Un stade au toit rétractable
Le Singapore Sports Hub, qui sera inauguré en avril 2014 à Kallang, est un stade national au toit rétractable, prévu pour accueillir 55’000 spectateurs. Des joints statiques extrudés permettent de réduire le temps de mise en place du toit. Par ailleurs, moins d’ouvriers sont nécessaires au niveau du toit, d’où un meilleur niveau de sécurité.
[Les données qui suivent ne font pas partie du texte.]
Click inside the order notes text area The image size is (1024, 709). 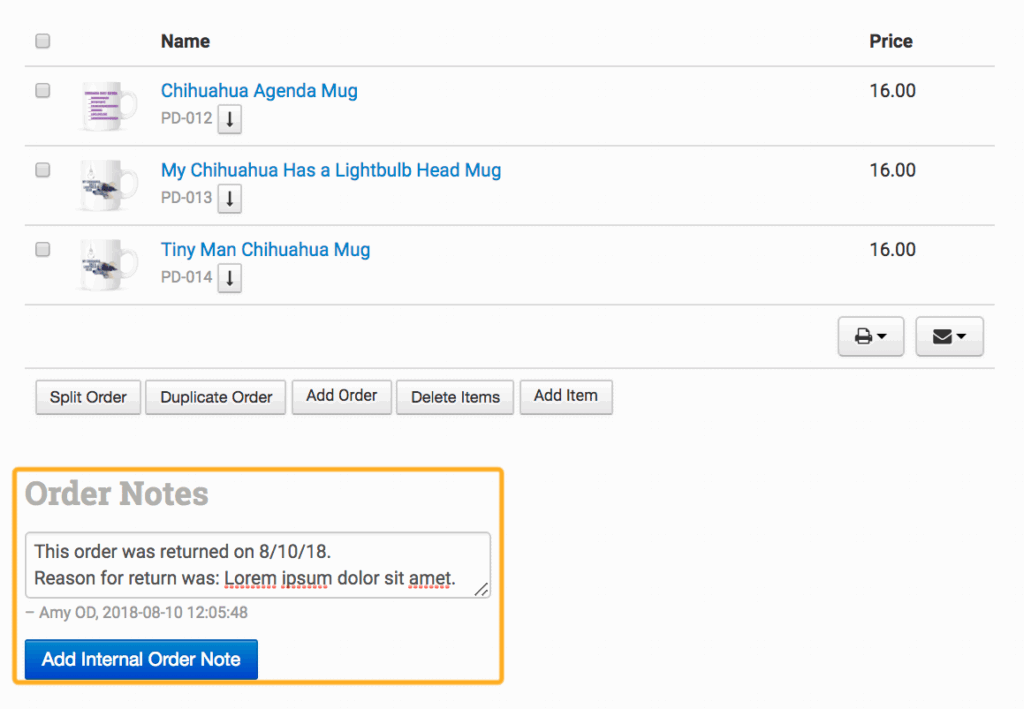(x=257, y=565)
«Trelleborg dispose des moyens techniques et humains pour produire les joints demandés. Même si la collaboration avec des interlocuteurs travaillant aux antipodes est difficile en raison du décalage horaire, le travail accompli jusqu’ici a permis de développer ce que nous considérons être la meilleure solution au problème», explique Mark Gelok, chef de projet de la société CPI, une entreprise cliente de Trelleborg.
 
Un nouveau tunnel est en construction à côté de l’actuel tunnel de Midtown aux Etats-Unis, qui relie les villes de Portsmouth et de Norfolk.
 
Une étanchéité à toute épreuve
Le regain d’intérêt pour les grands travaux d’infrastructures aux Etats-Unis offre de nouvelles opportunités aux ingénieurs, aux entrepreneurs, ainsi qu’aux fournisseurs. Dans un grand tunnel passant sous un fleuve, en Virginie, des joints Trelleborg empêchent l’eau de s’infiltrer.
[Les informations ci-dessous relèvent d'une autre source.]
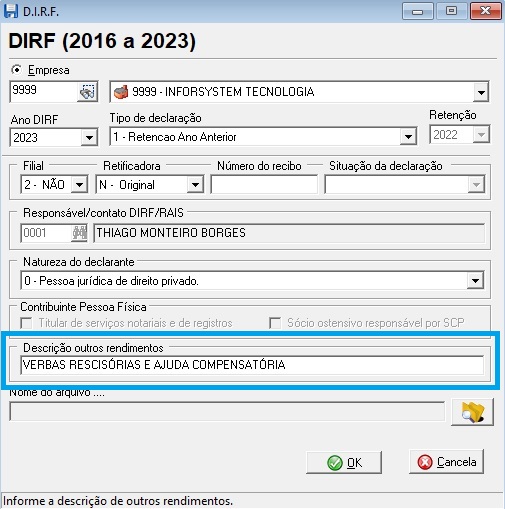Expand the Ano DIRF 2023 dropdown
Screen dimensions: 505x509
[89, 137]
«Nous avons constaté une augmentation des investissements d’infrastructures aux Etats-Unis, annonce André de Graaf, directeur commercial de la filiale Trelleborg Offshore & Construction aux Pays-Bas. Ces vingt dernières années, le gouvernement américain s’est montré peu enclin à investir dans les infrastructures mais, depuis l’arrivée du président Obama, on s’y intéresse beaucoup».
Dans l’Etat de Virginie, les villes de Portsmouth et de Norfolk, le plus important site de l’US Navy, se regardent de part et d’autre du fleuve Elizabeth. Elles sont reliées par le tunnel de Midtown qui voit transiter un million de véhicules par mois, soit sept fois plus qu’à son inauguration, il y a 50 ans. «Une alerte militaire pourrait causer une obstruction avec la ruée en masse des fonctionnaires fédéraux en direction de la base navale», avance Craig Quigley, directeur exécutif de la Hampton Roads Military and Federal Facilities Alliance. Pour éviter ce scénario catastrophe, un nouveau tunnel est en cours de construction à côté de l’actuel. Les entrepreneurs utilisent des joints Gina et Omega pour en assurer l’étanchéité.
«Aux Etats-Unis, c’est l’un des nombreux projets dans lesquels nous nous attendons à être impliqués», indique André de Graaf. «Le marché américain est difficile à pénétrer. Il a tendance à préférer les fournisseurs locaux pour les projets d’infrastructures».
Les joints standard Gina et Omega de Trelleborg ont déjà été utilisés à Boston. Mais les nouveaux joints statiques Gina moulés haute résilience n’ont jamais été posés aux États-Unis. Le bureau d’études Parsons Brinckerhoff a approuvé le nouveau modèle. Le client, à savoir le ministère des Transports de l’Etat de Virginie et l’entrepreneur Skanska-Kiewit-Weeks Marine, ont ensuite rendu visite à l’entreprise Trelleborg aux Pays-Bas. Là, ils ont été convaincus que celle-ci offrait la meilleure solution. «Notre proposition offre de nombreux avantages: une grande stabilité, une bonne résistance au vieillissement, un joint unique pour toutes les profondeurs, une force de compression initiale faible, ainsi qu’un mouvement de cisaillement autorisé élevé», précise André de Graaf.
Les livraisons s’échelonneront de 2013 à 2015. L’achèvement des travaux est prévu en 2016. André De Graaf voit un avenir brillant dans les projets de tunnel immergés sur tout le continent américain, il ajoute: «Les gens affluent vers les villes et la solution aux problèmes de mobilité, c’est de construire des tunnels».
Les joints statiques Gina et les joints Omega sont utilisés entre les éléments de construction des tunnels immergés pour empêcher la pénétration d’eau. La combinaison de joints permet aussi de transférer les charges hydrostatiques et les mouvements entre les extrémités du tunnel, provoqués par le tassement du sol, le fluage du béton, les effets de température ou encore les séismes. Les projets se basent généralement sur une durée de vie estimée du tunnel de 120 ans.